Book review: Beat the Reaper

For this week’s book club, I was supposed to read Normal People, which is supposed to be an acclaimed book. Frankly, I couldn’t read it. The style is horrendous and unreadable (and I managed to read the Hunger Games books which were ranked at the lowest in my opinion). A few reasons are the fact that it’s a first person-present tense book, which I always fail to dive in. By definition, these books don’t allow me to immerse myself in their environment. Then the other reason is that when the book start, in the first few pages, you don’t get any information, any goal to go on reading.

So instead, I turned myself to an older book I read when I came in the UK (I think), Beat the Reaper.


One of the things to note about the book is that it’s first person-present tense. So it was a difficult book for me to start, but it’s only partly done this way. From the start, you are presented with the narrator as a bad-ass doctor and you feel there is something to the guy, so you get going very smoothly. You know why you read this book.

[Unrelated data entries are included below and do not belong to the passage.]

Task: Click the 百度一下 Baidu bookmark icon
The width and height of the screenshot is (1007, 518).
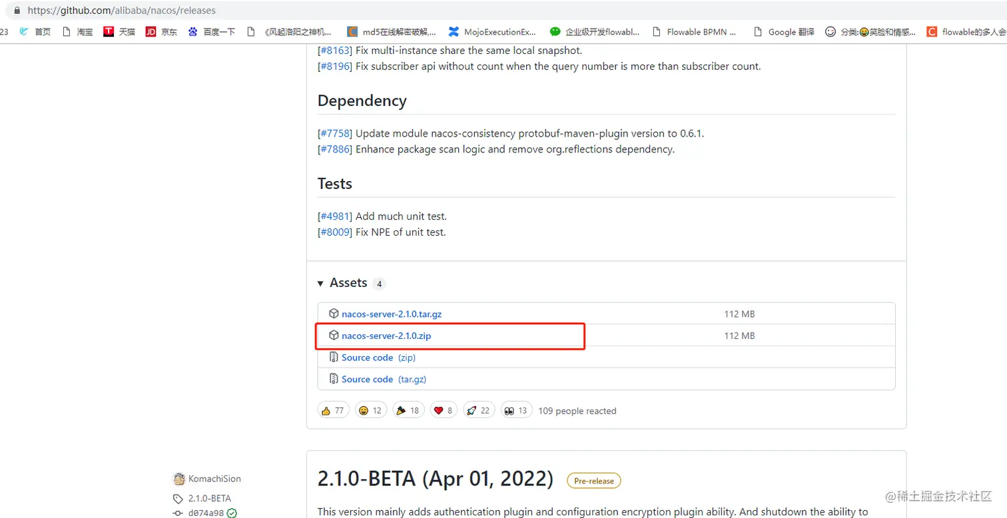Action: tap(193, 31)
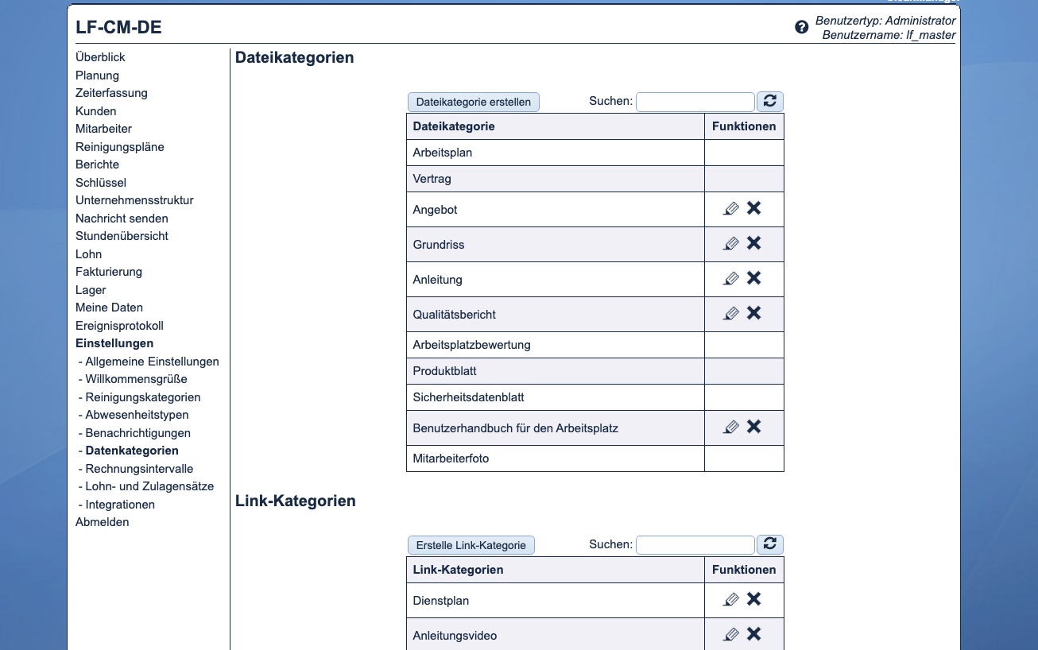The image size is (1038, 650).
Task: Open the Einstellungen section
Action: (113, 342)
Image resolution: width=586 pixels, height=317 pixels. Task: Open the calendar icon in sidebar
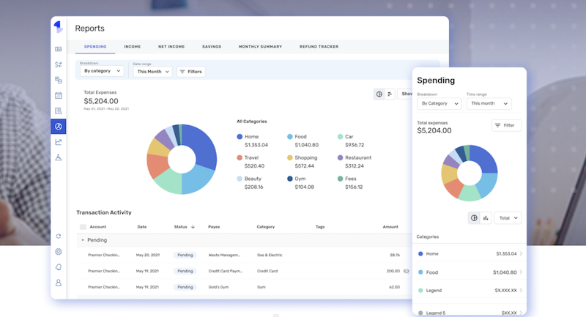point(59,96)
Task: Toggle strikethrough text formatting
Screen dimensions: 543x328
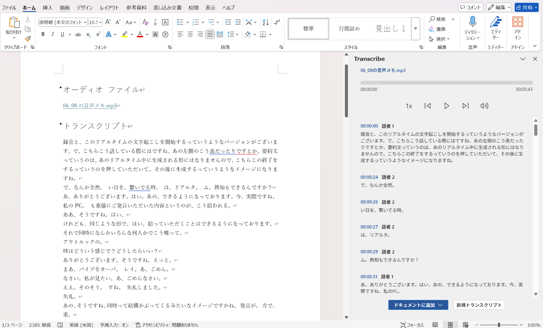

The other good aspect is that you follow two timelines during the book, flipping more or less after each chapter, from the present, where the author is a young doctor, and from the past, where he is a mobster. If the story advances slowly in the present, where it’s more about anticipation and thriller (will he get discovered or not), the past is definitely an action-packed biography (we know he got discovered, we just don’t know the extent of the consequences of that discovery). The tension that is built in the present gets you also in the past when you see his life unraveling, and you then root for the narrator in the present, hoping that he will get some kind of redemption. It’s a very good composition of the two modes.


If I had trouble with the first chapter, diving in a story with a style I didn’t like, I couldn’t stop reading the book once the two timelines started being intertwined and echoing themselves. It’s a great story, well written.